Task to carry out – Could you copy exactly the line that contains "The height and" and every line after it to the end of the records, and nothing more?
Records to use: Begin
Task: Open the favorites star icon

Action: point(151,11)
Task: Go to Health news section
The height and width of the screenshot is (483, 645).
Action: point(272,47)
Records to use: End
Task result –
The height and width of the screenshot is (483, 645).
Action: point(272,47)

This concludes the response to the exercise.